Chen, H., Houston, A.L., Sewell, R.R. and Schatz, B.R. Internet browsing and searching: user evaluation of category map and concept space techniques. Journal of the American Society for Information Science 49(7), May 1998, p. 582-603.

URL: http://ai.bpa.arizona.edu/start.html


ET-MAP is an application based on a multi-layer Kohonen self-organizing feature map. ET MAP has been used to catalog Web pages. The input documents are used for training a Kohonen Self Organizing Map (SOM), similar to SiteMap. After an initial map is developed, the process is recursively applied to the areas which contain high numbers of documents as layer map.
The ET-MAP implementation provides a whole map view. Zooming into selected areas shows deeper layers of the map view or documents list view. The document list view is a hypertext link to the original Web page.


FilmFinder


Reference: Christopher Ahlberg and Ben Shneiderman. Visual Information Seeking: Tight coupling of dynamic query filters with starfield displays. Proc. of ACM CHI94 Conference (April 1994), p. 313-317 + color plates.

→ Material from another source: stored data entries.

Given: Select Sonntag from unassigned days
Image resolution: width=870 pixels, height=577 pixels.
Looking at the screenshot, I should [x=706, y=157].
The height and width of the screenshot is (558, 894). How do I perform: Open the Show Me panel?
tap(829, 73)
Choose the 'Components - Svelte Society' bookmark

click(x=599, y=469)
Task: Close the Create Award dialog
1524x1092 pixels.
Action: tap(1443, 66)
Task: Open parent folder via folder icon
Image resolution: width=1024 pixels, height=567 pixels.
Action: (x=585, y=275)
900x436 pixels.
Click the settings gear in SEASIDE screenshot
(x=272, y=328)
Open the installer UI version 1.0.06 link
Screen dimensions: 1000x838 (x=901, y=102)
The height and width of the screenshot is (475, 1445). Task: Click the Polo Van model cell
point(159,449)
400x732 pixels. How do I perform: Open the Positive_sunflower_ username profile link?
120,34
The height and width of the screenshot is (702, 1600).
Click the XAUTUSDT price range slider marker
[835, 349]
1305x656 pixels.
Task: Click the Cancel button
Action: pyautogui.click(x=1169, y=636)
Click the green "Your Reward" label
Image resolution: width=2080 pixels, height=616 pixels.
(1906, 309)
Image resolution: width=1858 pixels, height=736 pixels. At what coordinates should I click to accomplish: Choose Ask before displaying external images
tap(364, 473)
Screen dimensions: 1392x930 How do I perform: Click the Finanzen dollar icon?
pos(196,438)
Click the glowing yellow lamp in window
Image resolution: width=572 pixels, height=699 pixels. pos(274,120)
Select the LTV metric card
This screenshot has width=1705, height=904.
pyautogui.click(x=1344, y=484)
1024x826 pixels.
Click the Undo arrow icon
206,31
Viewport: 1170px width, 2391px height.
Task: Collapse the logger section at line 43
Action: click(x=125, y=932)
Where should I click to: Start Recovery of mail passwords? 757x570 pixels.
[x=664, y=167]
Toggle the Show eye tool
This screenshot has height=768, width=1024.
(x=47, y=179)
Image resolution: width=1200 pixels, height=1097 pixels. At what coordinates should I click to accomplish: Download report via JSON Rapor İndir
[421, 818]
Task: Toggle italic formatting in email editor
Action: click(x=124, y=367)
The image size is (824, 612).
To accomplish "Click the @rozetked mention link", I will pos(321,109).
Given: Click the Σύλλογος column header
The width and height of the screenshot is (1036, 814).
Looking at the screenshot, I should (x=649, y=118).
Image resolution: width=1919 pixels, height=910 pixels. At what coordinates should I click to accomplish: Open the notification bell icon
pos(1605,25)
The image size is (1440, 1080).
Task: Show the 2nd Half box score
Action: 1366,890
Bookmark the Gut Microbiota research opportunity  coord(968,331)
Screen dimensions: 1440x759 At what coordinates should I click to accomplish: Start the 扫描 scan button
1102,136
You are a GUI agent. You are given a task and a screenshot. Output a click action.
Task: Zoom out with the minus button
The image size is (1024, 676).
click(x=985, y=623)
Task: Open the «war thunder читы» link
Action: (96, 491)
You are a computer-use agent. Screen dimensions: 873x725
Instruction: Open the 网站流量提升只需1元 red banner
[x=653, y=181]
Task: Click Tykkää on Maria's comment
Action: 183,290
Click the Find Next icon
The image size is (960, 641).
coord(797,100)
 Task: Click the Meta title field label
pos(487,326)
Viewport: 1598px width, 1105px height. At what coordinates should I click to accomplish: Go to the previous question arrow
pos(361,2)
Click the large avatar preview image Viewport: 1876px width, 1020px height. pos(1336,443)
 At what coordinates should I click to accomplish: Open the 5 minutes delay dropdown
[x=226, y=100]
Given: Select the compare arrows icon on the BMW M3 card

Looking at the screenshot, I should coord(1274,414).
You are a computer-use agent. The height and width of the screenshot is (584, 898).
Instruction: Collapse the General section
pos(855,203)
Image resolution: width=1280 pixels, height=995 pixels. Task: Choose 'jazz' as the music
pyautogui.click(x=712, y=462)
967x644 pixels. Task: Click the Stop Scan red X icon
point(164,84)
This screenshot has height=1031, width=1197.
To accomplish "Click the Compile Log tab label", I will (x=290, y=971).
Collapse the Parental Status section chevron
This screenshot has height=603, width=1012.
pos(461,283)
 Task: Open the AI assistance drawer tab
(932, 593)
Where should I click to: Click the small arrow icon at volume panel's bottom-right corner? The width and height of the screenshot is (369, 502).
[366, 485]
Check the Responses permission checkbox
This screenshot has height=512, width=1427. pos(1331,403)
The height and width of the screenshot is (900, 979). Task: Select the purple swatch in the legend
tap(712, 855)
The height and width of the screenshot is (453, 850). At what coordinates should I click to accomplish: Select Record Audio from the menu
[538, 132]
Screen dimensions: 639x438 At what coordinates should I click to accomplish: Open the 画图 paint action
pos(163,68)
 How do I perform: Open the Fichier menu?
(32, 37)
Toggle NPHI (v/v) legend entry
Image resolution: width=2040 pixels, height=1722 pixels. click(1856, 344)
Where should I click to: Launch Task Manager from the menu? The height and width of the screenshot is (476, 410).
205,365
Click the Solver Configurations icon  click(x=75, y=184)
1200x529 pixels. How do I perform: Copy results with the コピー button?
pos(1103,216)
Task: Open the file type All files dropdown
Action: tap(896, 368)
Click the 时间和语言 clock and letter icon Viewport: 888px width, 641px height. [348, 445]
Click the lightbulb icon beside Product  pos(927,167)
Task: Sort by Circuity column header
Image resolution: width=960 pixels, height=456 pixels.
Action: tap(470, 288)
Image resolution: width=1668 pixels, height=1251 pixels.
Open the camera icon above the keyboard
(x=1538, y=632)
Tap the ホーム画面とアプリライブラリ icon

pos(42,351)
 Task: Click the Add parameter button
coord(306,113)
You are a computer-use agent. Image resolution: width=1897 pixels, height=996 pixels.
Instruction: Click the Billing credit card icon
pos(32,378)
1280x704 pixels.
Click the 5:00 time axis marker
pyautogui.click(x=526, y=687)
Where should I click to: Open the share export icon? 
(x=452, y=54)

URL: http://www.cs.umd.edu/hcil/spotfire/
FilmFinder is a prototype, developed by HCIL lab, that demonstrates the concept of dynamic queries. Other prototypes include HomeFinder and Spotfire. The dynamic queries approach applies the principle of direct manipulation to the information seeking task in a database environment. The key principles of dynamic queries are;

visual presentation of the query’s components,

visual presentation of results; rapid, incremental, and reversible control of query,

selection by pointing, not typing, and

immediate and continuous feedback.
In FilmFinder, films are presented as small, colored rectangles on an XY plot. X axis represents time and Y axis represents a measure of popularity. Color encodes film categories. Dynamic queries are applied by having control components, i.e. sliders, check boxes, and buttons, to control which films are visible.
The display area allows zooming. When the number of films displayed is small, labels are automatically added. Clicking on the film causes a “detail-on-demand” window to pop up.


Galaxies of News, Personalized Galaxies of Information


Reference: Rennison, E. Galaxy of News: An Approach to Visualizing and Understanding Expansive News Landscapes. UIST 94 ACM.

Rennison, E., Personalized Galaxies of Information. Proceedings of the Conference on Human Factors in Computing Systems 95, Denver, Colorado. May, 1995.

URL: http://www.acm.org/sigchi/chi95/proceedings/demos/er_bdy.htm


Galaxies of Information is a system that provides mechanisms to analyze the relationships between information objects. It builds a representation of the underlying structure of the entire body of information. The current implementation shows the relationships between information using an Associative Relation Network, ARN. The documents are used to establish the weights of nodes of the ARN, words extracted from the documents. The information hierarchy is extracted from the ARN by statistical dependency rules.
The interface, similar to PAD, uses 2D space with unlimited depth. A hierarchy of keywords is placed at different levels. As a user zooms in to get more detail, the upper level fades away. Unlike PAD, documents may be in many places, since a single document can be pointed to by many keywords.
The system is currently applied to news. Given the nature of news, information changing over time, the structure in this scheme must change dynamically. Personal Galaxy of Information uses a learning algorithm to adaptively customize the presentation of information to a particular user's interests. The user can specify a preference or bias for news information structure. User preferences are learned when a user navigates through the information space and reads a document. The preference information may be reinforced, i.e. indicating dislike for a document or adjusting learning parameters.